Data Science Projects

This is a collection of projects in various, and of high current practical interest, areas in data science. The solutions to be developed in this current set of projects encompass interesting machine learning applications on meaningful problems; including automated assistance for improving the efficiency in (large) software project management, responsible data science - enabling distributed machine learning over sensitive data, accelerating scientific discovery, and investigating where LLMs can help in knowledge graph analytics.

There is pre-assembled data for all projects (either curated as part of prior R&D projects, or links to apt-for-that-project community datasets). Either ways, real data !

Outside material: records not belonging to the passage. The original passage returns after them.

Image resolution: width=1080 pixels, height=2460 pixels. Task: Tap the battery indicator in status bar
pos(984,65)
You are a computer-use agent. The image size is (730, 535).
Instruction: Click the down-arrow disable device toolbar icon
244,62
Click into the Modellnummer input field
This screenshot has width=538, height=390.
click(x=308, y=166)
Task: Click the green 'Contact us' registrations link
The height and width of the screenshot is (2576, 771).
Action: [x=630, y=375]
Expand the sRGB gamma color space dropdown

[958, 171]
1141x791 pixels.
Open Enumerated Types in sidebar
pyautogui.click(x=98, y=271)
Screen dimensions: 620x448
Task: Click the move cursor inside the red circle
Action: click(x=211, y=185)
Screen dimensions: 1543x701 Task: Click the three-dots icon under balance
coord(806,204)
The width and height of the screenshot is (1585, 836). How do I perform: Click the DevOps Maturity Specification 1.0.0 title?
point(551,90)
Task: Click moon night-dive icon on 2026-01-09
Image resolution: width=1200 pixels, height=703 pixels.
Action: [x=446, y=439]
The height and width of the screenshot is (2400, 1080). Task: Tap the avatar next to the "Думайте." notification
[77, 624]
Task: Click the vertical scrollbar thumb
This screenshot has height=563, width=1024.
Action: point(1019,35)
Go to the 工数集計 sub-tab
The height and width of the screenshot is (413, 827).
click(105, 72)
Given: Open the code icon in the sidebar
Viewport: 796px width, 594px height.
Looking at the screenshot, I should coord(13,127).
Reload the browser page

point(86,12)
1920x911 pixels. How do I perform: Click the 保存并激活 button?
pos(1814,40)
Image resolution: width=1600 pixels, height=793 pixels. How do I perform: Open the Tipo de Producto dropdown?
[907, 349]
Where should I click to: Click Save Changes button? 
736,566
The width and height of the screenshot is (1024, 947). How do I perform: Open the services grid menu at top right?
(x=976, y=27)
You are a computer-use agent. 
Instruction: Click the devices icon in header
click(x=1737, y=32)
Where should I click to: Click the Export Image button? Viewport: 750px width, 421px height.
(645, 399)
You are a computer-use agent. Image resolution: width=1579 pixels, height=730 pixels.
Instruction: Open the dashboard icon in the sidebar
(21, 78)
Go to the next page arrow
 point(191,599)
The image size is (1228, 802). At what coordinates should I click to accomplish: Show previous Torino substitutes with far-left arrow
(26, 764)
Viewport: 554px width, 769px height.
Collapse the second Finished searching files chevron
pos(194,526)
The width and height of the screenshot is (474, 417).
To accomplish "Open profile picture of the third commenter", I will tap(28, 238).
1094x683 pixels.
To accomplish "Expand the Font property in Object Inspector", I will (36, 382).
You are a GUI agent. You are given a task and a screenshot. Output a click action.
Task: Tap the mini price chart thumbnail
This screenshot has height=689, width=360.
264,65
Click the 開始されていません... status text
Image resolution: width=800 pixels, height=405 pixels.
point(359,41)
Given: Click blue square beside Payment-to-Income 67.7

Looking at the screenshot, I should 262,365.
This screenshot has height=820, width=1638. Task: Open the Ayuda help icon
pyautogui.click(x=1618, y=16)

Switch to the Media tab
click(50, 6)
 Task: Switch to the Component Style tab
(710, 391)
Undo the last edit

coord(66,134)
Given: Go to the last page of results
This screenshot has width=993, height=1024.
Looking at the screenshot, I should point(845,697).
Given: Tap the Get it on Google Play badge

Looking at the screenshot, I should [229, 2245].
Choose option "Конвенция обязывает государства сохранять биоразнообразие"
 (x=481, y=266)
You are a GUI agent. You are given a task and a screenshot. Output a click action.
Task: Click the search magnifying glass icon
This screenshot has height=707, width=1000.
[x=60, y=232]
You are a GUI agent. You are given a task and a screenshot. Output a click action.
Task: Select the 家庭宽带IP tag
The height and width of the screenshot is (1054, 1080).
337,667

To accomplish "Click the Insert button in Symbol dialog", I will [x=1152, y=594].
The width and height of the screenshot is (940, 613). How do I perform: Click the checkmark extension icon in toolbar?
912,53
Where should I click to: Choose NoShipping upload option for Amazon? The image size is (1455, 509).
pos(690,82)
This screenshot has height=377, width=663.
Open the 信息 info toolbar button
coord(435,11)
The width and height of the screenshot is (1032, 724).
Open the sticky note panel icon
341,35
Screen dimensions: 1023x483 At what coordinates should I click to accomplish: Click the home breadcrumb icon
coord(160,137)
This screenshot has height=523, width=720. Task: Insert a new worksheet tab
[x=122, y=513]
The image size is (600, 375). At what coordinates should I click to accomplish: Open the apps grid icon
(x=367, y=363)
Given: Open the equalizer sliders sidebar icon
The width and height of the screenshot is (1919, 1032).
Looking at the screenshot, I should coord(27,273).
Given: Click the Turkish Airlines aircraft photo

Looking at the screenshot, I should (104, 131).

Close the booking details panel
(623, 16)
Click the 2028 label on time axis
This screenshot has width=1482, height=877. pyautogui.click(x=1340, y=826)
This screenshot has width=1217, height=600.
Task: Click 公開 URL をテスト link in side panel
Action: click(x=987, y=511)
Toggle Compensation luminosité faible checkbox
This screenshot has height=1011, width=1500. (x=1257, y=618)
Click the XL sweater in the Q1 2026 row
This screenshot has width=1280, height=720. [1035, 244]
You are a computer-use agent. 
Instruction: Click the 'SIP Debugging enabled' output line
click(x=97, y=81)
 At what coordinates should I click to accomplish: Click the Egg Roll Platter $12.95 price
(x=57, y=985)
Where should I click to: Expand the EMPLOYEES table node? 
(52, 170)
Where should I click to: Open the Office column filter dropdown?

About any activity is more enjoyable and efficient if you understand it. To which I highly recommend having a textbook alongside, in the interest of understanding any machine learning algorithms and utilities you fire away at the data.

To which I find Deep Learning: Fundamentals and Concepts (Bishop & Bishop, free on-line version) very readable
(there are others of course).

Last not least, aim to develop a system that at least one other person can successfully run.

Project 1: Automated Software Risk Assessment with Machine Learning

This is about building a working system that assists with real-time, granular software QA. More specifically, the system assesses individual code commits, as any piece of code is committed into an evolving software project (repository), for the risk of a fault down the road. That assessment is based on various characteristics regarding (i) an individual code commit itself, and (ii) the characteristics of the developers associated with the code and that particular code commit. This fault risk assessment is arrived at, using machine learning.

The overall objective is to employ machine learning and data, to improve the efficiency in identifying risky i.e., likely to fault pieces of code in a software project, in a dynamic "as-the-software-project-evolves" manner.

Concepts to apply or investigate:

Look at it as a sparse classification OR an anomaly detection problem.
Try out the gamut of machine learning classifiers, of varying complexity.
Investigate where LLMs can help further (a commit message is natural language text !).

Skill stack: scikit-learn, AutoML, LLM of choice.

Project material:

The (SERA 2022) Paper that comprehensively describes this project (accompanying Slides)
Here is the curated dataset for this project.

There two .sql database dumps comprising of:

SQL dump of the "commit_unified_meta" database table with data on over 1.5M software code
commits, and also details of the associated code and code commit developers.
SQL dump of the "user_meta" database table with details on over 18K developers
All of the above has been curated from over 60 open software project repositories and open developer
profiles on GitHub

Project 2: Privacy-preserving Federated Machine Learning

The objective is to realize a working privacy-preserving federated machine learning environment, over a collection of related but otherwise distributed collection of multiple databases, in the clinical domain.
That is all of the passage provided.